No hace falta decir a cuál de estas dos categorías pertenecen los relatos de Baroja. Por supuesto, el convencimiento del autor era muy otro: casi todas las novelas de Baroja llevan a un final de carácter didáctico, invariablemente desesperanzado. Pero se trata de una convención literaria que el lector pasa por alto; de un empeño de Baroja, que era el peor crítico de su propia obra. En realidad, muchas novelas de Baroja no sólo carecen de desenlace, sino que suelen carecer de nudo y a veces carecen incluso de principio. Hay novelas de Baroja que empiezan a medio relato, de tal modo que el lector poco avisado tiene la impresión de haber caído por inadvertencia en la segunda o tercera parte de una trilogía. Otras veces, el mismo lector empieza a leer una trilogía por la segunda o la tercera entrega y no se percata de ello. Hay novelas con varios principios sucesivos: el encuentro de un manuscrito que narra las aventuras de un viajero que se encuentra con alguien que le refiere la historia de su vida o la de un tercero. A este escalonamiento de tramas pueden agregarse fragmentos de diario o correspondencia y en cualquier momento un personaje puede pronunciar un discurso o dar una conferencia que da al traste con el decurso de la historia inicial o poco menos. Tampoco es raro que el primer protagonista, a medio relato, tenga un encuentro con el autor del manuscrito encontrado o con el destinatario de las cartas.

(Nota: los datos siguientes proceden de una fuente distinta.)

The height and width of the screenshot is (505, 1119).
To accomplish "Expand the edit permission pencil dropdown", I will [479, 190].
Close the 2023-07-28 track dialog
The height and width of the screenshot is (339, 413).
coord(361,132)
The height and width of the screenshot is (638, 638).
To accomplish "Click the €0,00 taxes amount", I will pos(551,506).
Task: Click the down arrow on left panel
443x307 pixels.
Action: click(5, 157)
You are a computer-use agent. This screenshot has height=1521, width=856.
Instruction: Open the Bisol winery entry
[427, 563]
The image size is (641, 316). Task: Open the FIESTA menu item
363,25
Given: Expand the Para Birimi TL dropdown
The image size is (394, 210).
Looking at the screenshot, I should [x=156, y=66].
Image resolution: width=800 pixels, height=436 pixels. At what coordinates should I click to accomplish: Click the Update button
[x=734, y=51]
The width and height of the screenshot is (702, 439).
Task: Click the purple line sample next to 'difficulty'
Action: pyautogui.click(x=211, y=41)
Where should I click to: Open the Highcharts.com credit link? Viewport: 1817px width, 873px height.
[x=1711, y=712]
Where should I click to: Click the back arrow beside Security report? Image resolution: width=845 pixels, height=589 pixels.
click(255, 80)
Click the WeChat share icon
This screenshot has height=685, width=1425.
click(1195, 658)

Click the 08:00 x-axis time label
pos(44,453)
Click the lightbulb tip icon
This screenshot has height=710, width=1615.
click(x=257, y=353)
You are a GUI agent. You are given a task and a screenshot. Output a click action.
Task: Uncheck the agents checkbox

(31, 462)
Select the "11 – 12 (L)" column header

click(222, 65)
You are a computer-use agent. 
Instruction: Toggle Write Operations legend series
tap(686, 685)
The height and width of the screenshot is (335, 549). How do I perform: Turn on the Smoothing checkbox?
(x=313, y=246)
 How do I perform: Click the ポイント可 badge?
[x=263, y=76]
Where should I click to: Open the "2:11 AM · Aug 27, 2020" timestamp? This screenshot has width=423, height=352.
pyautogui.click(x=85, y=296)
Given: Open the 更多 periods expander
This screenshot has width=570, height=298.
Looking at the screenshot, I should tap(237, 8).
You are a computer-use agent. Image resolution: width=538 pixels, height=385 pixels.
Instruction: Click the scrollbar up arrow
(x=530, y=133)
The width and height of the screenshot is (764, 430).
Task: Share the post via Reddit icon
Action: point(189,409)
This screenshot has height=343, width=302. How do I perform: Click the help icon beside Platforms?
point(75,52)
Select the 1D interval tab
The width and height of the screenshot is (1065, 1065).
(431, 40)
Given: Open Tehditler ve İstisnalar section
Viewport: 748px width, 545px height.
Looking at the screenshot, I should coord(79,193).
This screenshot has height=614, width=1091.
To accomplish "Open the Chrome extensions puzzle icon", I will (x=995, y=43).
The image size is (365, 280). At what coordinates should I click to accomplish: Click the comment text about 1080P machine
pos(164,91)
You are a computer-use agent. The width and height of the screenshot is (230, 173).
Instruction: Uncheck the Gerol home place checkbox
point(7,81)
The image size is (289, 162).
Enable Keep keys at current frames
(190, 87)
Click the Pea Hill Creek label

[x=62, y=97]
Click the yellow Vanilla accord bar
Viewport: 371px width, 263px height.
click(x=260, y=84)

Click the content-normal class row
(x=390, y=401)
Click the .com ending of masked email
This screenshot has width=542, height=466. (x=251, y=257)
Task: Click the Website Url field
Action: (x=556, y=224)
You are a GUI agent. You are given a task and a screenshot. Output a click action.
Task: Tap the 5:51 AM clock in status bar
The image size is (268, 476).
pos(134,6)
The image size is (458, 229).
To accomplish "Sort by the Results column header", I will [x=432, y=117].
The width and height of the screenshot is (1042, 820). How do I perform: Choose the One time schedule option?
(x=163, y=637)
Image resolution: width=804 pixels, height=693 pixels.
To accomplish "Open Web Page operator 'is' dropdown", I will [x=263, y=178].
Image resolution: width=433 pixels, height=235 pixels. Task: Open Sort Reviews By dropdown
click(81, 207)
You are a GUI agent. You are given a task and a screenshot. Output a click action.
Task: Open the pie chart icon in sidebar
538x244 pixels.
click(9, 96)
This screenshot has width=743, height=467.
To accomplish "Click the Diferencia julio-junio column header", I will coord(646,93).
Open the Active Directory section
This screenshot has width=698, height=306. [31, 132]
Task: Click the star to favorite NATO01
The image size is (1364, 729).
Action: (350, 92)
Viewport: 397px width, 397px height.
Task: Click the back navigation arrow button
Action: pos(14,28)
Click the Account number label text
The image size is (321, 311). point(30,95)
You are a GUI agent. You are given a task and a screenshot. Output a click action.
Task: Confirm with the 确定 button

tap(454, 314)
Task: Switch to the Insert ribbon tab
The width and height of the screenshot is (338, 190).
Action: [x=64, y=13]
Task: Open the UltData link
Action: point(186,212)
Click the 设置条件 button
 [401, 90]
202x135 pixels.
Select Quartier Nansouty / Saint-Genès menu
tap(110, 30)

De este modo la acción va cambiando de dirección, como un tren que al dictado de un guardagujas extravagante y travieso fuera recorriendo toda la vía férrea sin origen ni final.
Pero si Baroja reprobaba la falta de dramatismo de Azorín y la inventiva de Valle-Inclán, ¿qué creía estar haciendo un autor que proclamaba la pasión de escribir y un correlativo desdén por la Literatura en general?
EL HOMBRE MALO DE ITZEA
Todo escritor es por definición un individuo marginal, pero da la impresión de que Pío Baroja se sintió más marginal de lo que es habitual en estos casos. Como ya hemos visto, Baroja fue desde el punto de vista social, un desclasado. Así se consideró a sí mismo, y con razón, si aceptamos las reglas de este juego. Pertenecía a la burguesía, pero la personalidad y conducta pintorescas de su padre y los avatares de la fortuna mantuvieron a la familia Baroja en una especie de extrañamiento respecto del sector social que les habría correspondido. El propio Baroja se lamentaba con frecuencia de haber encontrado las puertas cerradas cada vez que en su juventud acudió en busca de ayuda a quienes deberían habérsela brindado por solidaridad de clase. Tal vez por esta razón buscó refugio inicialmente en signos de identidad tan peregrinos como la raza vasca. Para nosotros, sus consideraciones sobre la raza y la genealogía, por más que todavía hoy perduren en algunas ideologías atrabiliarias y entre algunos miembros de la aristocracia más apelillada, no revestirían el menor interés si Baroja en sus Memorias no les dedicara casi dos volúmenes.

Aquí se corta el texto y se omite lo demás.